Tory peer Norman Tebbit admitted that he received regular briefs from special branch on the activities of trade unionists while he was a minister, even knowing where they went on holiday.
The Conservative peer, 89, made an unannounced and unexpected appearance on a Zoom call organised by Richard Burgon, a Labour MP to discuss the ongoing Undercover Policing Inquiry. The inquiry is looking into the actions of the police as they infiltrated Unions and what was implemented with the information gathered.
Tebbit, a senior figure in Margaret Thatcher’s government, said the information was so detailed that he knew where trade unionists had gone on their holidays.
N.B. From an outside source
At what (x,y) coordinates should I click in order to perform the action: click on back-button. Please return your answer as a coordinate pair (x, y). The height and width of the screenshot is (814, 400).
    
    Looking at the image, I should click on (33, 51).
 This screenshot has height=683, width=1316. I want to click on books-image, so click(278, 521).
Unite assistant general secretary Howard Beckett told the Morning Star: “In the first instance the Mitting’s Inquiry into undercover policing has a clear duty to investigate exactly what information was passed to the government, about whom and for how long.
“Former ministers including Norman Tebbit need to account for their actions and explain why they approved of spying on entirely lawful organisations.”
He also Tweeted: “Unnoticed- Norman Tebbit admitted to a Parliamentary meeting this week that as Secretary of State for Employment he had Special Branch spy on Trade Unionists. No remorse, no regret, no apology.”
In February actor Ricky Tomlinson has called for a public inquiry into the role of the “secret state” in the prosecutions of the Shrewsbury 24 as their bid to overturn their convictions concluded at the Court of Appeal.
The Royle Family star is one of 14 members of the so-called Shrewsbury 24, two dozen trade unionists who picketed in Shrewsbury during the 1972 national builders’ strike, who argue that their convictions are unsafe.
They were charged with offences including unlawful assembly, conspiracy to intimidate and affray and faced three “highly politicised trials” in 1973 and 1974, at which 22 of the 24 were convicted.
At a hearing in London , Court of Appeal judges were told that the “higher echelons of the state” were involved in the making of a “deeply prejudicial” programme broadcast during the first trial in 1973.
A “covert Foreign Office agency” known as the Information Research Department (IRD) provided “considerable assistance” in making Red Under The Bed, which was broadcast at the conclusion of the prosecution case in the first trial, the court was told.